**REQUISITOS**: Según la semblanza de Amos Oz que aparece más abajo, ¿de qué asuntos les daba noticias Fania al autor y a su esposa? Enuméralos todos.

**TEXTO DEL DOCUMENTO**:
==*==

(Gracias al gran Benjamín A. por publicarme esta semblanza en: http://www.cronicasonora.com/ha-muerto-amos-oz/ )
El inicio de año ha
resultado más penoso sin la presencia tonificante de Amos Oz. Sin ser
sorpresiva, la noticia de su muerte no dejó de consternarme y de hacerme pensar
con tristeza cuánto lo extrañaré porque, en mi casa, Amos Oz no es sólo el
nombre de un novelista formidable y un ensayista lúcido, sino una especie de
viejo conocido del que platicamos con familiaridad mi esposa y yo en la mesa y
del que nos llegan mensajes alentadores del otro lado del mundo. Desde luego
que siempre esperábamos (me punza usar el pasado) con ansias su última novela,
pero también, y con el mismo entusiasmo, sus entrevistas, artículos,
declaraciones, fotografías… Recibíamos además con frecuencia noticias suyas a
través de Fania, su hija, que nos advertía de los avances y retrocesos en el estado
de salud de su padre y nos contaba detalles de su casa en medio del desierto
del Néguev, de sus hábitos e incluso de su gato, sorprendentemente parecido al
nuestro. “Deberían venir a conocerlo. Con gusto los recibirá. Le he contado
sobre ustedes”, nos decía. “¿Que si puede leer en español? No mucho”. “No
importa. Le enviaremos Pedro Páramo,
en una edición bonita. Lucirá mucho en uno de sus libreros”. Cosas así delinearon
la presencia afable y benéfica de Amos Oz en mi vida.

==*==

**MATERIAL PROPORCIONADO**:
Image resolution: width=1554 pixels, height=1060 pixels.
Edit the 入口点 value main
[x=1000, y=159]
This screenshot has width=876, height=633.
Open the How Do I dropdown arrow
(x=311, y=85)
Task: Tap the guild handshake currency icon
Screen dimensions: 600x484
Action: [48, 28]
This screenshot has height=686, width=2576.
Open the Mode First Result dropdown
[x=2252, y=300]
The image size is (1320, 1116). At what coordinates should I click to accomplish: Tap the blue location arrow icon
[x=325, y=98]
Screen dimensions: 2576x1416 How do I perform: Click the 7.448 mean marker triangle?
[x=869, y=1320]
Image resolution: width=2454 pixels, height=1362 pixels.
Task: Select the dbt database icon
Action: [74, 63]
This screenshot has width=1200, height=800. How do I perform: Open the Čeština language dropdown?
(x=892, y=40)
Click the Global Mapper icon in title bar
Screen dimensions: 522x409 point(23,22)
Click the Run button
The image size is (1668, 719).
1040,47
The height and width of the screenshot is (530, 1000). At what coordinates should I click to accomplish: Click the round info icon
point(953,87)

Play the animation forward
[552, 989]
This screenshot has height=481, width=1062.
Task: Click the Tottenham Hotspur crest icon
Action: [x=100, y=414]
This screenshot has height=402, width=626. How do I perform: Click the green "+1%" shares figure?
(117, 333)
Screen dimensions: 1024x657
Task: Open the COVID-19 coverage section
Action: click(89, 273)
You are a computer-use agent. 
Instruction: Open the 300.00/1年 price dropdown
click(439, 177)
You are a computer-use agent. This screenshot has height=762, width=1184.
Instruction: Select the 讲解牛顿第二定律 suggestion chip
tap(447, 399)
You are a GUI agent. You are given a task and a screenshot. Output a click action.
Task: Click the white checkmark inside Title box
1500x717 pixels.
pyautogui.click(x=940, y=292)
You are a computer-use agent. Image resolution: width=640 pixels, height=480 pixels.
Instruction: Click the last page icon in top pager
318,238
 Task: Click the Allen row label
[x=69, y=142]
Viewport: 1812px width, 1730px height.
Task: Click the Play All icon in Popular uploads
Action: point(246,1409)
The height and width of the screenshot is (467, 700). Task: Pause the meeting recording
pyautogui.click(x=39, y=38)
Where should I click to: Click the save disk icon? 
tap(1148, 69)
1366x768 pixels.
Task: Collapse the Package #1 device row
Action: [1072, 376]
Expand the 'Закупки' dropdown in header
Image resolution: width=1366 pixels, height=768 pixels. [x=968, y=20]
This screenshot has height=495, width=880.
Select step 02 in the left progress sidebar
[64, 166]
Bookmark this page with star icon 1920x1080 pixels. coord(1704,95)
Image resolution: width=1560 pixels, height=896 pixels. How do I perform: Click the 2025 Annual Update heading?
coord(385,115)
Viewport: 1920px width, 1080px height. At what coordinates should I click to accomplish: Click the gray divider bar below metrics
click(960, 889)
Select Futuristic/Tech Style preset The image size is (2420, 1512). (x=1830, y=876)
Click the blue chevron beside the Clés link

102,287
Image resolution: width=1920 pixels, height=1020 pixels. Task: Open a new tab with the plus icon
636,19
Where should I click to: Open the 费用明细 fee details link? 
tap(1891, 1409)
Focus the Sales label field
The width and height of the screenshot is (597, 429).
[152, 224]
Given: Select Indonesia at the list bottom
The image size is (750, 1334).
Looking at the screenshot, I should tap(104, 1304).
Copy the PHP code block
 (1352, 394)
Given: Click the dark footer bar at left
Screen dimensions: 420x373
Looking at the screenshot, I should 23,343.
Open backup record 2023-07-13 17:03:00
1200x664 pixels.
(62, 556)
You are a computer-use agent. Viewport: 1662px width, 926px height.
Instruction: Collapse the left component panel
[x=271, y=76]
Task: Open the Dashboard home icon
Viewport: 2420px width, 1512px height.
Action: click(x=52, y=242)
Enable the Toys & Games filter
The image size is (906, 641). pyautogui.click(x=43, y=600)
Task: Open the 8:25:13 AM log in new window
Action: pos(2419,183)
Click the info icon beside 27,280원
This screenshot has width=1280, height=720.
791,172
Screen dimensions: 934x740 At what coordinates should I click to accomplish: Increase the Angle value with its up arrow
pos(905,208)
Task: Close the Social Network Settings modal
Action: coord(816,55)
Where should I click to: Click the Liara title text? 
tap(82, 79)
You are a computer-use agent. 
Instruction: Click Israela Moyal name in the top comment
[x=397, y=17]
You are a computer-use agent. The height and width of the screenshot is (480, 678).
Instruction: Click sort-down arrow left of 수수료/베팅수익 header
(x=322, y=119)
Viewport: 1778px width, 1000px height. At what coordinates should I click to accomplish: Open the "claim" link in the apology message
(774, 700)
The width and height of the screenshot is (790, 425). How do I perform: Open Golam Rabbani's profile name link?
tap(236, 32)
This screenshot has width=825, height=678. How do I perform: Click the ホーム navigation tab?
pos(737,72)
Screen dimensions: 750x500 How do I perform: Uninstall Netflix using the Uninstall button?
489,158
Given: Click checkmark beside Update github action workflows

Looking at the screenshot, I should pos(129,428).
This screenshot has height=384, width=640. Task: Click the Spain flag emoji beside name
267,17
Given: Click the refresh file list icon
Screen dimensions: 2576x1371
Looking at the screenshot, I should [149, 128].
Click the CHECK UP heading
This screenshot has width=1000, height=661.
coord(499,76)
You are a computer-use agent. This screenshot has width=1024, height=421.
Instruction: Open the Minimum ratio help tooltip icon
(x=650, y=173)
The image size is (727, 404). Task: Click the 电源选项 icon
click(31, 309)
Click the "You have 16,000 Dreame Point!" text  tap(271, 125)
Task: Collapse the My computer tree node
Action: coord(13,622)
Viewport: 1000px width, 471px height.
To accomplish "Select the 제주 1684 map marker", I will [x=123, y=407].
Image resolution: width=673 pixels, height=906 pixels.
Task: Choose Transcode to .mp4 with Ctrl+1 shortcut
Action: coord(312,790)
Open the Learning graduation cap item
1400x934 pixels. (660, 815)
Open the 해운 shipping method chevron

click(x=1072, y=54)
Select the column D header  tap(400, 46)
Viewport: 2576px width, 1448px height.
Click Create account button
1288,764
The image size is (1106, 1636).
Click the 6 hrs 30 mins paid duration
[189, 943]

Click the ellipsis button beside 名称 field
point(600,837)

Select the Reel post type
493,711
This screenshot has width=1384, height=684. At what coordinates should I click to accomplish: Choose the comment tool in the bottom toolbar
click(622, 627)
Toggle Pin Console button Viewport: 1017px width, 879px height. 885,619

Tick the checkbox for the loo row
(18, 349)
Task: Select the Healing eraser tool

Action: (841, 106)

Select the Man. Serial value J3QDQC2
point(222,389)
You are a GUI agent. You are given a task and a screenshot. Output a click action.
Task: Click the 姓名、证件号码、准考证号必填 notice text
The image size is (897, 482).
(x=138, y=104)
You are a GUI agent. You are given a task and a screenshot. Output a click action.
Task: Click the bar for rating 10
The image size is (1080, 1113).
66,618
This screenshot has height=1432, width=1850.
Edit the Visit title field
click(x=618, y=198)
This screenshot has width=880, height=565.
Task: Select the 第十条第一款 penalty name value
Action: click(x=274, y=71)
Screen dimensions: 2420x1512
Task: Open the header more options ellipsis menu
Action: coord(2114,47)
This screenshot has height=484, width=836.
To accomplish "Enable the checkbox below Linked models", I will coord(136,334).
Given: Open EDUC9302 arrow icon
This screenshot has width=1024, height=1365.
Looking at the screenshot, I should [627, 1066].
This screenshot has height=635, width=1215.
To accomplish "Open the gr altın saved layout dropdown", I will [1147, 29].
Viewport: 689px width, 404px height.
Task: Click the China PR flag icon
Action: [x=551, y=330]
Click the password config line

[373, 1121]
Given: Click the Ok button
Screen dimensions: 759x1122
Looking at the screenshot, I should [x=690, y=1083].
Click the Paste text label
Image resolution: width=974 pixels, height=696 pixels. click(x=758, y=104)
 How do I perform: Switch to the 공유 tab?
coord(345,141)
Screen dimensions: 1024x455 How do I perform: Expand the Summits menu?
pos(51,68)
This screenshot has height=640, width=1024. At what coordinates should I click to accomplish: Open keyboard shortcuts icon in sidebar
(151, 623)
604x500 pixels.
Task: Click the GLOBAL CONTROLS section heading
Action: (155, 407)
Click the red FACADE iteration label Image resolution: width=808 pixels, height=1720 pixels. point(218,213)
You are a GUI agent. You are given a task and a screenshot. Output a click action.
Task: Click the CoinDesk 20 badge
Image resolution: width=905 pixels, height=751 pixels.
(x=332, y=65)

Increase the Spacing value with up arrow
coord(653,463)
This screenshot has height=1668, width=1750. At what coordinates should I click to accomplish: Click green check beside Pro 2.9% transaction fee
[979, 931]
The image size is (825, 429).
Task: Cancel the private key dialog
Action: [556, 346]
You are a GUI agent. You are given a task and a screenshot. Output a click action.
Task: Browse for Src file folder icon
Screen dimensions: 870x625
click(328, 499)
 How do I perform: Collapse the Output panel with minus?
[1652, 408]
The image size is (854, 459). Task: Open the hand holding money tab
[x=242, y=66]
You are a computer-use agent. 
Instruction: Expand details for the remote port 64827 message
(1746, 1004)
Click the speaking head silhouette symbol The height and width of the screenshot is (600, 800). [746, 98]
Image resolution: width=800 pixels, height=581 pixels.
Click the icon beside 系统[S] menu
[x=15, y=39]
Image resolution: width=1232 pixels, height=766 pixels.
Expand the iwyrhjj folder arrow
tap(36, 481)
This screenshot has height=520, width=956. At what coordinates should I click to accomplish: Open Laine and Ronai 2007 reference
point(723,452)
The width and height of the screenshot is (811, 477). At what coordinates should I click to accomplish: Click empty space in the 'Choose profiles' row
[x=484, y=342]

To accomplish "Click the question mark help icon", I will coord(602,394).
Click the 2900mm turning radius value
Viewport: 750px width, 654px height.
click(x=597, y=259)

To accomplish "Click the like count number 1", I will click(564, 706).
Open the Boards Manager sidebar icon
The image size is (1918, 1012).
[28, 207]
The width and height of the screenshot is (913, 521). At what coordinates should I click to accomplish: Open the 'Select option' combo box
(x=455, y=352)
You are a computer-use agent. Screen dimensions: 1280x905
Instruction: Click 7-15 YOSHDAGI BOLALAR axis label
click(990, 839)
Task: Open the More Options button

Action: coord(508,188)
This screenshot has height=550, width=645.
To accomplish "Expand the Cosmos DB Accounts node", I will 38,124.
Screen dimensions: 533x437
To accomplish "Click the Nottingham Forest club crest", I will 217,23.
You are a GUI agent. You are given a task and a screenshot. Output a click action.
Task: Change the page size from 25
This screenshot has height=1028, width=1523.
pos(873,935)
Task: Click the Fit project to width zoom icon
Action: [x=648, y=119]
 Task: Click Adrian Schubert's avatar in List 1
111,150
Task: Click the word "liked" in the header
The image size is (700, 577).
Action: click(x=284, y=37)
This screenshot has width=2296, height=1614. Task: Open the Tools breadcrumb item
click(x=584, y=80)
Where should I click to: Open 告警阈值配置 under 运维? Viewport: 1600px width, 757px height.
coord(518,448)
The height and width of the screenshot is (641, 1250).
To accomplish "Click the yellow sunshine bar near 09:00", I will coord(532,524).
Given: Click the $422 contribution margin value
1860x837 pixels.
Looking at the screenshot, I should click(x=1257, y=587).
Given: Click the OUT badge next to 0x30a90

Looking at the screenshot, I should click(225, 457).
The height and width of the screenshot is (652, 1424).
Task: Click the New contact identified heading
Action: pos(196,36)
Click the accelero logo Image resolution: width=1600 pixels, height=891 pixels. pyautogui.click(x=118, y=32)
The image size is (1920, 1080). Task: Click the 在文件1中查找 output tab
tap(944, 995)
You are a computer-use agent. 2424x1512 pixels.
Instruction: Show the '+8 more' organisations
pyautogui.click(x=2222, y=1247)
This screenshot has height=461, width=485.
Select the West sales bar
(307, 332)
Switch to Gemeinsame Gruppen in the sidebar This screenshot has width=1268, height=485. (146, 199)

==*==

**SOLUCIÓN COMPLETA**:
- Los avances y retrocesos en el estado de salud de su padre
- Detalles de su casa en medio del desierto del Néguev
- Sus hábitos
- Su gato